Cep vetosu usulü ise siyasi kurumların işleyiş şekline dayanmaktadır. Açık vetoda belirtildiği gibi, başkanın Kongre’nin kabul edip gönderdiği kanunu incelemesi ve karar vermesi için 10 günü vardır. Kongre bu süre içerisinde tatile gidecekse başkan Kongre’den gelen kanuna karşı bu süreyi değerlendirme yoluna gidebilir. Yani 10 günlük sürenin sonuna kadar imzalamaz, fakat Kongre’ye de geri yollamazsa, üstü kapalı olarak veto etmiş sayılır. Bu takdirde Kongre’nin tatil sonunda çalışmaya başladığı ilk oturumda sürecin yeniden işlemesi gerekir. Kongre’nin başkanın bu

kanuna karşı olduğunu öğrenmesi nedeniyle geçen süre içinde tekrar ele alma ihtimali oldukça zayıftır. Aksi halde başkan bu kez Kongre’nin tekrar gündeme alıp kabul ettiği yasaya karşı açık veto yoluna gidebilir. Başkan, Birleşik Devletler ordusunun da Başkumandanı’dır. Büyük öneme sahip olan bu konumdaki yetkilerini başkanlar çoğu zaman aktif olarak kullanmaktadır. Bu konuda en önemli stratejik kararlar başkanın kendisi tarafından alınmaktadır. (Bal, 2000: 34). Silahlı Kuvvetlerdeki general ve amirallerin Başkumandanlığını bir sivilin yapması, Amerika’da askeri diktatörlüğe karşı en büyük teminattır (Özer, 1988: 23-24). Silahli kuvvetlerin idaresinin başına bir sivilin getirilmesi, ve başkanların bu yetkisini aktif bir şekilde kullanmasıyla Amerikan sisteminde askeri vesayetin rolünün düşük olduğu düşünülebilir.

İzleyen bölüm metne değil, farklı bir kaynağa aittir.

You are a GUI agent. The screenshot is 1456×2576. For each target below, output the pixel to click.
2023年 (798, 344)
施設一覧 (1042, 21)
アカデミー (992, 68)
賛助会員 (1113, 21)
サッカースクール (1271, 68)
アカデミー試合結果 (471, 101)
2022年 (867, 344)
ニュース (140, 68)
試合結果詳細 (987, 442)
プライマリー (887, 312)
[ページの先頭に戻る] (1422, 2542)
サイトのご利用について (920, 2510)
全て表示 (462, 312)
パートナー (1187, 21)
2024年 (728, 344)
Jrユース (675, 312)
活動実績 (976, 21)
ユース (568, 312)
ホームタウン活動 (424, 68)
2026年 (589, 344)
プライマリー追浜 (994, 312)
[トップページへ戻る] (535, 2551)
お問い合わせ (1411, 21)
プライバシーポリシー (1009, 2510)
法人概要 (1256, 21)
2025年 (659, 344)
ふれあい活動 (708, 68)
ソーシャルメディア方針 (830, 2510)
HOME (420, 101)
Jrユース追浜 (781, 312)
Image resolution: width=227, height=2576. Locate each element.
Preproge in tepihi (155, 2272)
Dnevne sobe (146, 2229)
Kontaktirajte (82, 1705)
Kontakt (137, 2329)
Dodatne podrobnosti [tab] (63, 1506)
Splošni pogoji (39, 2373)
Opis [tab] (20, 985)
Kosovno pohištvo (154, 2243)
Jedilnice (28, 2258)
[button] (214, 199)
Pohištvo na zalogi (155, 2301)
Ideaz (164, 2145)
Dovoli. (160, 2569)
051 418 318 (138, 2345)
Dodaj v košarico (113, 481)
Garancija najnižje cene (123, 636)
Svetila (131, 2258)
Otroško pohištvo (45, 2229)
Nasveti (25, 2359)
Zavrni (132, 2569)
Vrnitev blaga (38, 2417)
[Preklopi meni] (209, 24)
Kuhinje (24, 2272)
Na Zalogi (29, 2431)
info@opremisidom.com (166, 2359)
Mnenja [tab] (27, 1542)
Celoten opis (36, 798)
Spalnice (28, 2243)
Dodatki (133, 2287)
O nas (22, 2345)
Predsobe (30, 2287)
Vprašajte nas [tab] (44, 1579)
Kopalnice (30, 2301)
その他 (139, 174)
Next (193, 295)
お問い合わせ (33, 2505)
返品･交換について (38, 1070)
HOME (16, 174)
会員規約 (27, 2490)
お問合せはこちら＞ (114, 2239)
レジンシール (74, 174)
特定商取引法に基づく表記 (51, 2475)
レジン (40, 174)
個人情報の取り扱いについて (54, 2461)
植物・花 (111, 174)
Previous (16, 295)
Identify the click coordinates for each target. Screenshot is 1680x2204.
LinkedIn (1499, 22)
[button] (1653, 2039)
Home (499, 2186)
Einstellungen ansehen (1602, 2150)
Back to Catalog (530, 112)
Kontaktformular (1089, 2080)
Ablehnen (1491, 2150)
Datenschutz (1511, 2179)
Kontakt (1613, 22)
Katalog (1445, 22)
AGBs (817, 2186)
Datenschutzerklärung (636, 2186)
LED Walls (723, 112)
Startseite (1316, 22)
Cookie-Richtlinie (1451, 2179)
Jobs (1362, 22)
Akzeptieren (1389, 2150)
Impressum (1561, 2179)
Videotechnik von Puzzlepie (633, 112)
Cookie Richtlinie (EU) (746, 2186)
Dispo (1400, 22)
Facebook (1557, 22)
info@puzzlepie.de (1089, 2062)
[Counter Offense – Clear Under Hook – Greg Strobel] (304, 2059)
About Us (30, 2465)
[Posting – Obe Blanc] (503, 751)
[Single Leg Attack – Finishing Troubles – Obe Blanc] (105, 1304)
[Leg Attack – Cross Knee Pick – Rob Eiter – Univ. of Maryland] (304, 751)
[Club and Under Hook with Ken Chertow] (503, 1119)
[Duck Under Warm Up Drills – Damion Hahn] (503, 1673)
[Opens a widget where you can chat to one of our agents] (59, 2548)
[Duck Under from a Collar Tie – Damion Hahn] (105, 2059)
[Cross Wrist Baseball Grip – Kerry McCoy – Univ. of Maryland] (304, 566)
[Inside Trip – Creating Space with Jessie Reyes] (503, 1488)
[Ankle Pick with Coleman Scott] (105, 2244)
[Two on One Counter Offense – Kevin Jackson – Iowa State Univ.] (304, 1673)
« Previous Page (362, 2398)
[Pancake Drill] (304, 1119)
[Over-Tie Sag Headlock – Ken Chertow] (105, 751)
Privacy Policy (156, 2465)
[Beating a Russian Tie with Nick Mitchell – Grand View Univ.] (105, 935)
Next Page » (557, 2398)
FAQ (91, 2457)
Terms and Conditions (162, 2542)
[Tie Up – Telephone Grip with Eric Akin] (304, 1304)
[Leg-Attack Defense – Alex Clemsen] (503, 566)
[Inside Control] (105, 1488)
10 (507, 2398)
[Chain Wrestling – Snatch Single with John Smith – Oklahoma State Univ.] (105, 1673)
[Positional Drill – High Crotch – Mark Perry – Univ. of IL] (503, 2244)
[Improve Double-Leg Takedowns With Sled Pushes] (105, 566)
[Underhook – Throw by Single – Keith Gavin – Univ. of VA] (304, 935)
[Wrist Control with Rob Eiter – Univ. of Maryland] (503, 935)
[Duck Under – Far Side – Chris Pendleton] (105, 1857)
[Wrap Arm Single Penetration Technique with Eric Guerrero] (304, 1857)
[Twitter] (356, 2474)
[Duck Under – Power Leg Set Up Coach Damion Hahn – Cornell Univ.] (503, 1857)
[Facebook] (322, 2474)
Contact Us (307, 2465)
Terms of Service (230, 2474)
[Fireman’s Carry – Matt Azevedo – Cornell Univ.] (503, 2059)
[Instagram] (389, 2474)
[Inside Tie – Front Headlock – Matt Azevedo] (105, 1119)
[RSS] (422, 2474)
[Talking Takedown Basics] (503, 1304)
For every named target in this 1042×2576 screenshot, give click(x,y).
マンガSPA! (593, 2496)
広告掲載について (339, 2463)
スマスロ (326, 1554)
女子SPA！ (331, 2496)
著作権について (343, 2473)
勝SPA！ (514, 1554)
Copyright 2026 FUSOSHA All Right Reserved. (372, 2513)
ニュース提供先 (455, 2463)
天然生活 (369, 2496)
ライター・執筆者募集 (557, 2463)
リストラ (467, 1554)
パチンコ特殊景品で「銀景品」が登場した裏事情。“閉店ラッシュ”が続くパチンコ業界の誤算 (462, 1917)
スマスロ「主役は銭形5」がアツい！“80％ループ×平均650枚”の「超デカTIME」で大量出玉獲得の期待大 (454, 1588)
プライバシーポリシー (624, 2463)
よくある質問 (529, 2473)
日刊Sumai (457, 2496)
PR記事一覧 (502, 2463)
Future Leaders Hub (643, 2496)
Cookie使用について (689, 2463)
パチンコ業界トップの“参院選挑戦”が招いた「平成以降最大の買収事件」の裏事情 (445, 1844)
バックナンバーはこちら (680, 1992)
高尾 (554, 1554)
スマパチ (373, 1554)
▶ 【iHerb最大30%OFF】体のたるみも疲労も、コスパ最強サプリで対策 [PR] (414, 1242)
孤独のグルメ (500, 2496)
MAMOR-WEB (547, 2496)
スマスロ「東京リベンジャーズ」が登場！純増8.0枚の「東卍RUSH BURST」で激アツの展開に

Başkanın Kongre’nin yasama faaliyetleri ile ilgili bir diğer yetkisi, Kongre’ye her yıl mesaj yollamasıdır. Başkanın halka vaat ettiği programları gerçekleştirmek için kullandığı bu yetkiye göre, ülkenin gelişmesine yönelik yapılması gereken yasal düzenlemeleri, Kongre’ye mesaj olarak yollamaktadır. Ayrıca başkan bütçe konusunda girişim sahibidir. Federal bütçe, bütçe bürosunun yardımı ile başkan tarafından hazırlanır (Dereli, 2001: 44).

Özetlenecek olursa başkan Amerikan yönetim sisteminin ana öznesi ve başındaki kişidir. Başkan yürütme gücünü tamamen kendisinde toplamıştır. Başkan iç ve dış siyasette aktif rol alarak ülkeyi idare etmektedir. Orduya aktif olarak başkomutanlık yapmaktadır. Ayrıca ülke diplomasinin yönetici ve denetleyicisi konumundadır. Senatonun da onayını alarak en yüksek memurdan en alt rütbeli memura kadar atama ve azletme yetkisi vardır. Başkan yukarıda sayılan bütün yetkilerini aktif olarak kullandığı için parlamenter rejimdeki devlet başkanı gibi sembolik bir kurum değildir.